Если мне приходилось драться, то я не махал бездумно руками, как ветряная мельница и не закрывал глаза, пропуская удары, а энергично бил редкими, но меткими тычками, прямо в лицо. Достаточно мне, было проявить себя, таким образом несколько раз, как задиры отстали, обходя стороной.
Правда однажды, мне довелось праздновать труса! Когда за-ради забавы, я начал бороться с поселковым сверстником, которому нечаянно, повредил губу. Закапала кровь. Парнишка злобно закричал, а его друзья – Сашка Новиков и ещё один, неожиданно подскочив, полезли на меня в драку! Тем не менее, отбившись от обоих нападавших, я пошёл в наступление. Как вдруг, Сашка взял меня в оборот…
Он начал кричать, что пойдёт в милицию и меня заберут на исправление. В итоге, я поверил! Прекратил наступление и в страхе перед детской колонией, хмуро остановился. После той потасовки, я долго ждал, что за мной вот-вот, придут из милиции. Через неделю, как бы невзначай, я расспросил деда о том, что может быть с зачинщиком драки, в схожей ситуации. На что Гурий, не придав значения, моим витиеватым расспросам, неубедительно пробурчал о том, что у милиции, своих забот хватает.
Тем временем Сашка, вместе с дружками, наслаждался моей беспомощностью. Прекрасно понимая, что я прекратил драться, поступившись мальчишеской гордостью. Примерно через месяц, я осознал несостоятельность, его угроз и затаил обиду. Правда вскоре, мы переехали в Малые Арбаты, а затем в посёлок Копьёво, где позабылось прошлое и началась другая, подростковая жизнь. Тем не менее, в конце 1950-х годов, мне пришлось ещё раз, столкнуться с повзрослевшим Новиковым, правда на футбольном поле.
Потому что Александр, стал нападающим игроком, в сборной команде Ширинского района, которая приехала в Копьёво на матч, чтобы сыграть против нашей команды, Орджоникидзевского района. Вспомнив давнее унижение, я вперился в него недобрым, волчьим взглядом. Тогда как он, заметив меня, как будто позабыв о давешних обидах, начал приветливо улыбаться.

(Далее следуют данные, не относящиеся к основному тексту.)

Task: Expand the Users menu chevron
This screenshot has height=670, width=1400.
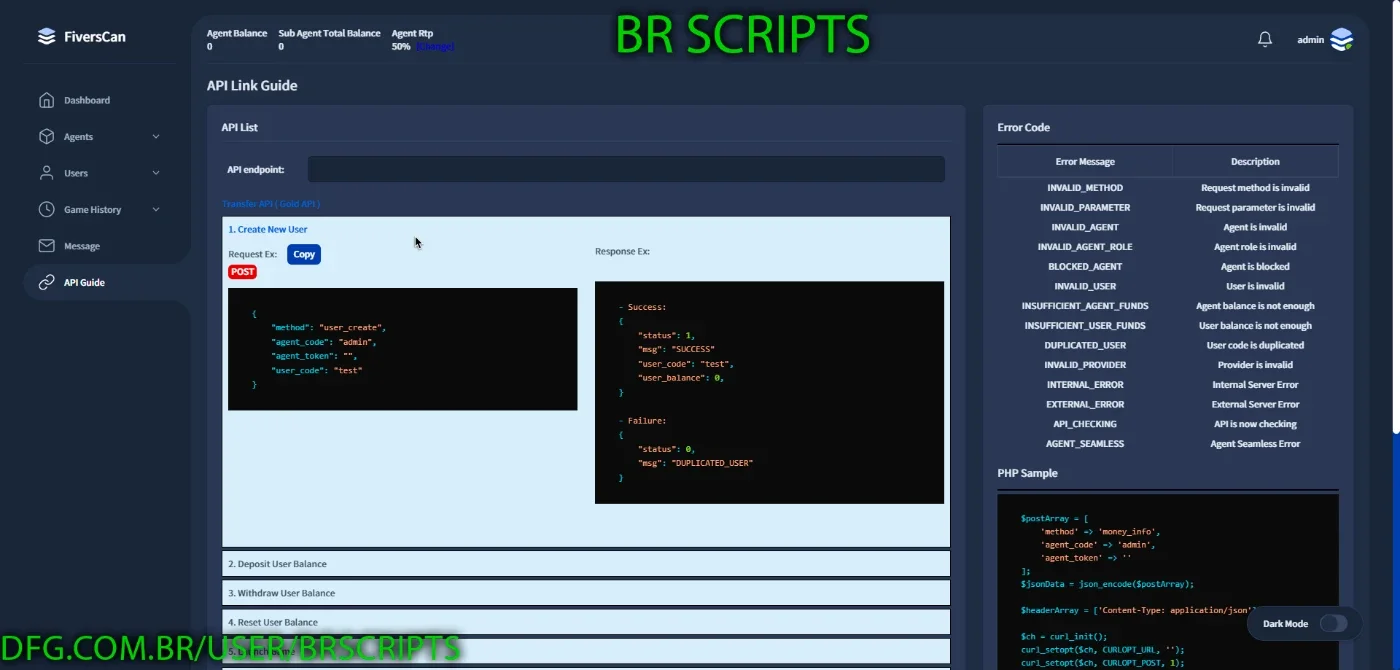Action: pyautogui.click(x=156, y=173)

В отличие от школы, дворовая культура ребят, позволяла весело, но зачастую похабно выражаться. Мне запомнилась пара пародий, на высказывания Русского полководца – Александра Васильевича Суворова. Первая пародия прямолинейна, а потому предельно ясна. ««Вперёд!» – сказал прелат. И тысячи штыков, на солнце заблистали. «Теперь стоять! Мы здесь поссым!» – намаявшись в пути, изрёк прославленный фельдмаршал… И тысячи «портов», на солнце засияли!»». Тогда как вторая, должна восприниматься, в непрерывном словосочетании слов… «Впереди нас рать, позади нас рать, по бокам нас рать… И битвою мать – Россия спасена!».
Причём подавляющее большинство, весёлых анекдотов и историй, рассказывалось матерно. Наверно из-за этого, мальчишки и девчонки, общались редко. Как правило, девочки играли между собой, сторонясь крикливых, вспыльчивых ребят. Притом, что в мальчишеской среде, культивировалось пренебрежительное отношение, к девчонкам. Впрочем, некоторые драчливые сверстницы, были вхожи наши компании. Чаще всего, девочки прыгали по клеткам, расчерченным на земле, играя в малопонятные классики.

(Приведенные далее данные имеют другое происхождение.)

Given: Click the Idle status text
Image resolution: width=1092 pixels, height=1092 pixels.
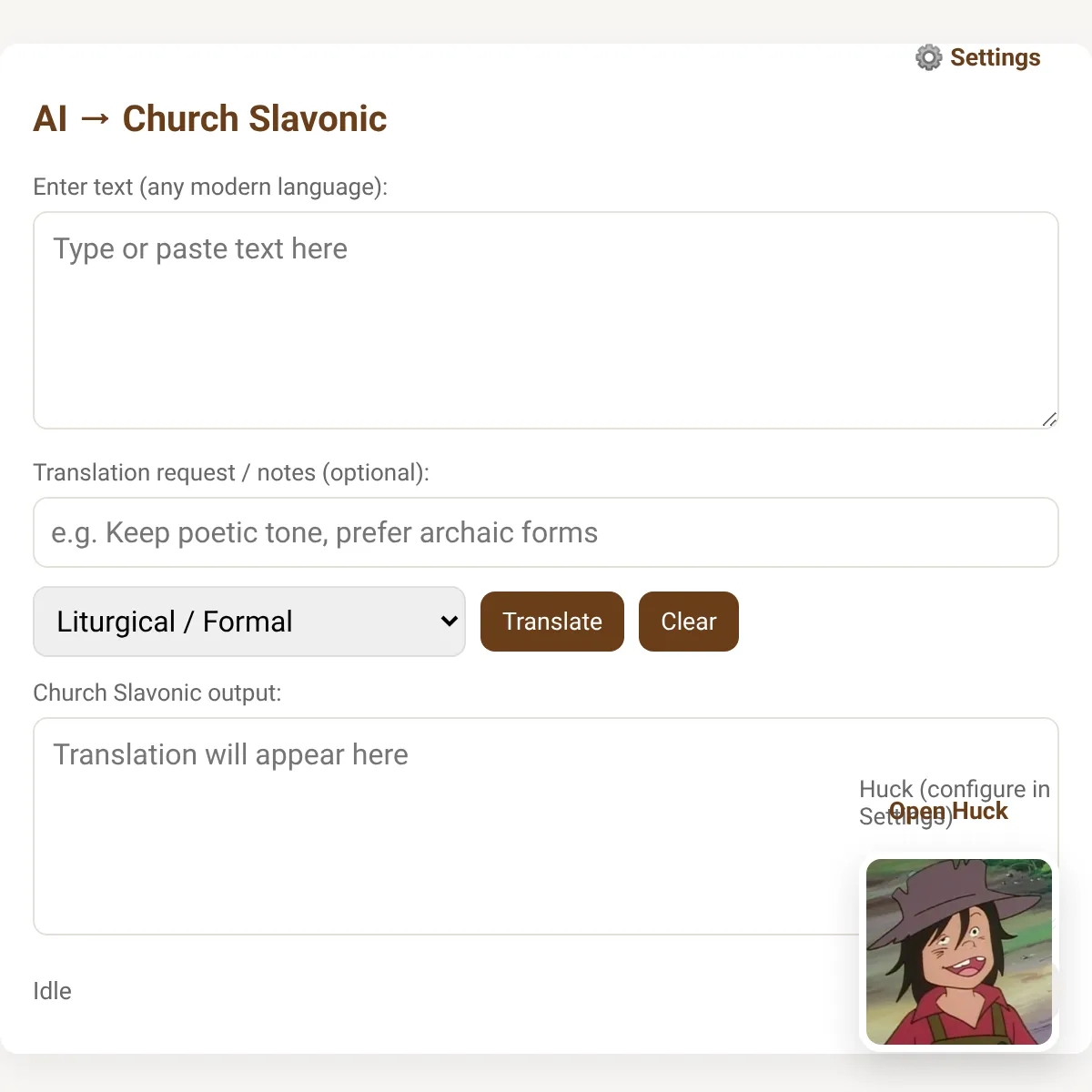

Когда я, закончил обучение в четвёртом классе, Гурий Иванович отвёз меня к родителям, в Таштыпский район Хакассии. Так как их, на тот момент, уже перевели работать из Ермаковского, в посёлок Малые Арбаты. На новом месте, Николай Гурьевич начал работать директором леспромхоза. Мне запомнился засыпной дом, в который нас, временно поселили. Вместе с нами, помогая маме по хозяйству, начала жить литовка, Владислава Станиславовны Солтонене.